Prompt: Copy the records below word for word, starting at the line with "Click the Name line field" and continuing through the final line. Leave out the pictures.

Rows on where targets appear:
▬▬▬▬▬▬▬▬▬▬
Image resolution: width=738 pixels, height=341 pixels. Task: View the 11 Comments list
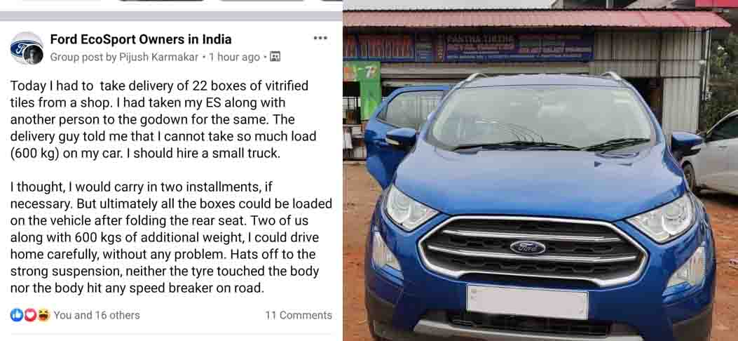(299, 315)

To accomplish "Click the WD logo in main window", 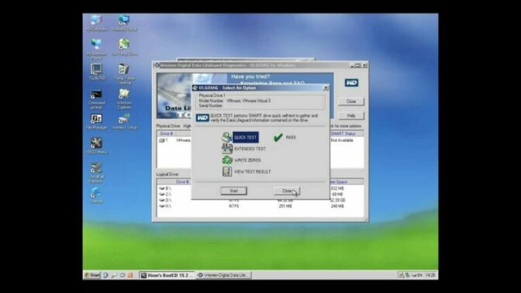I will click(351, 83).
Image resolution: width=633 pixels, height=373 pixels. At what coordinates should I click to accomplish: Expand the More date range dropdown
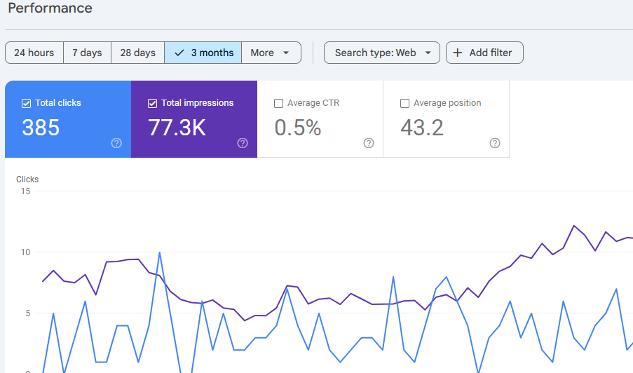pos(271,53)
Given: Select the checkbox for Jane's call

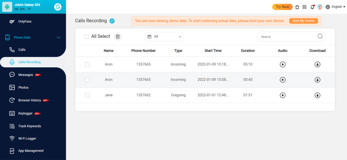Looking at the screenshot, I should 87,95.
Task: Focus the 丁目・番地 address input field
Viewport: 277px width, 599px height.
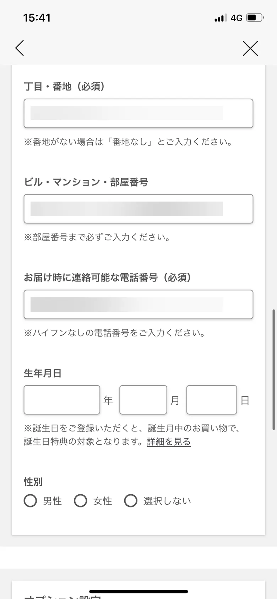Action: tap(139, 113)
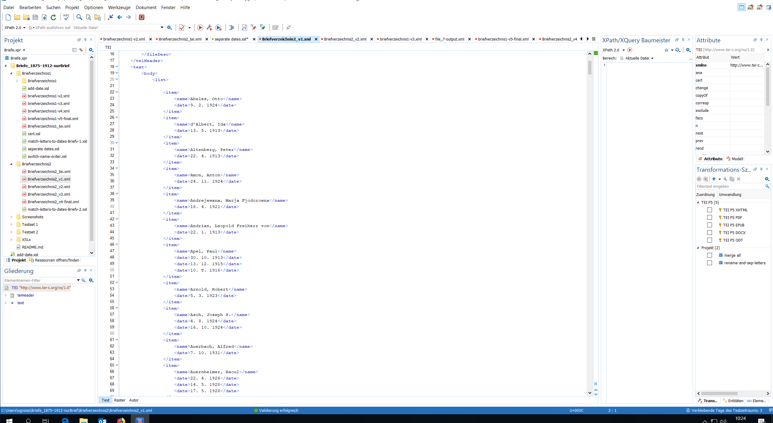
Task: Tick the rename-and-sep-letters checkbox
Action: [710, 263]

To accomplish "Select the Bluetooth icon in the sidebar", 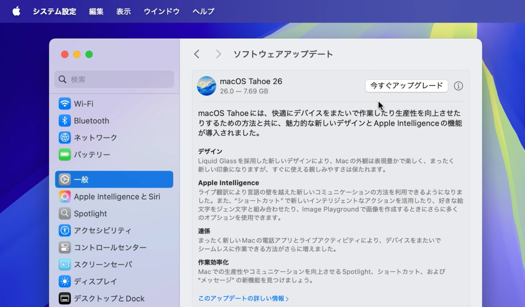I will pyautogui.click(x=65, y=120).
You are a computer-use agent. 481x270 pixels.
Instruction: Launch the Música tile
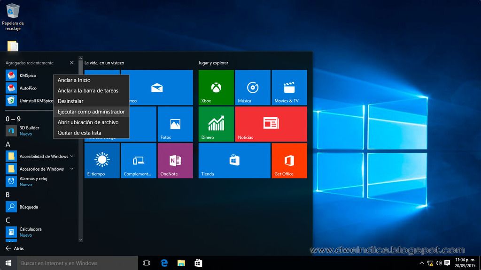(x=253, y=87)
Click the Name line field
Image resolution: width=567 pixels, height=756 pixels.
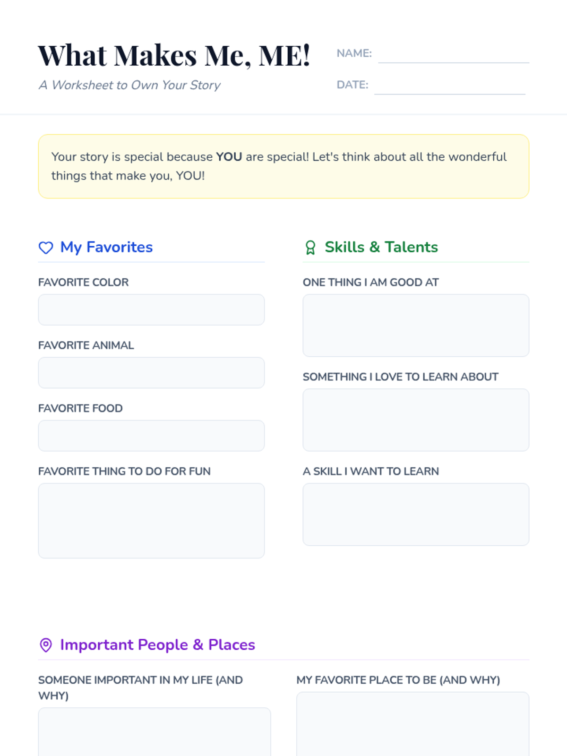(x=454, y=55)
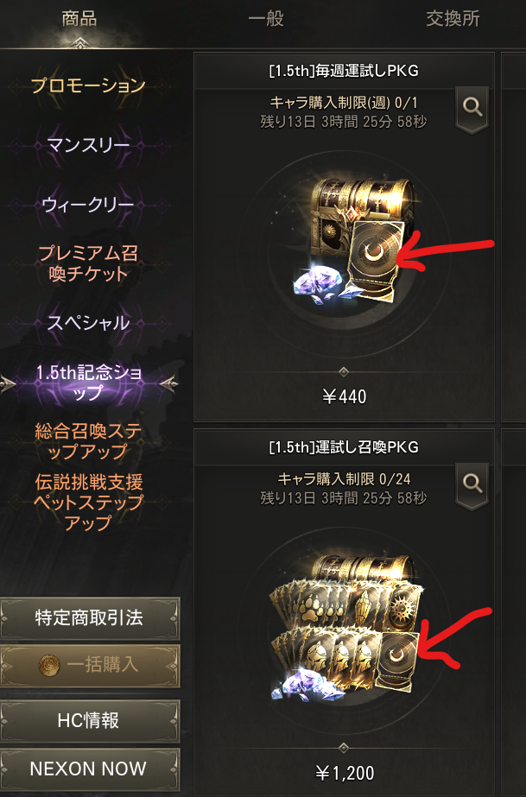Buy the package priced ¥1,200
526x797 pixels.
click(x=344, y=773)

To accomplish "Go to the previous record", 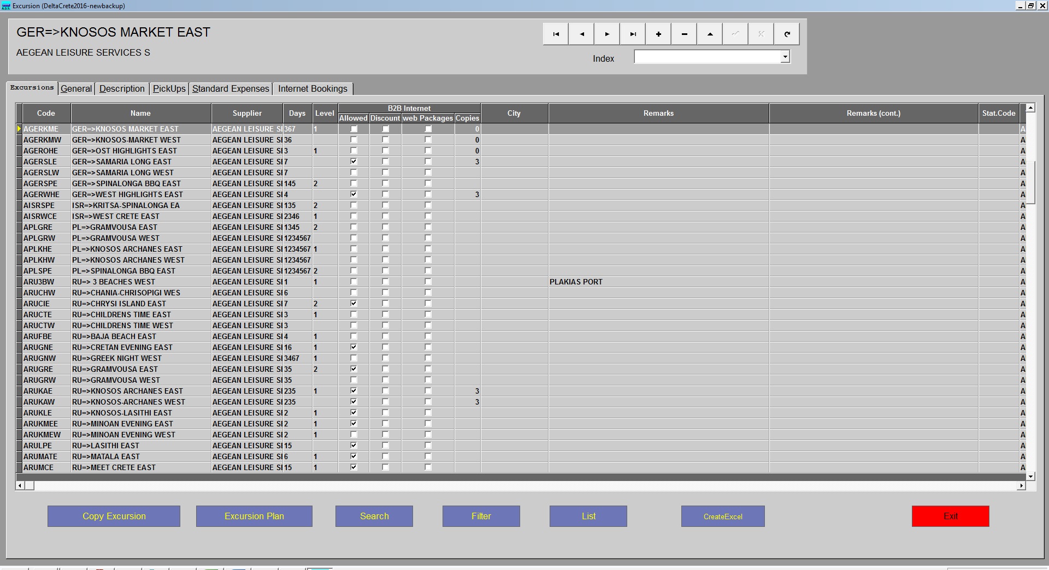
▬▬▬▬▬▬▬▬▬▬
Task output:
Click the Name line field
Image resolution: width=567 pixels, height=756 pixels.
(x=454, y=55)
Buy the package priced ¥1,200
526x797 pixels.
click(x=344, y=773)

To accomplish "Go to the previous record", 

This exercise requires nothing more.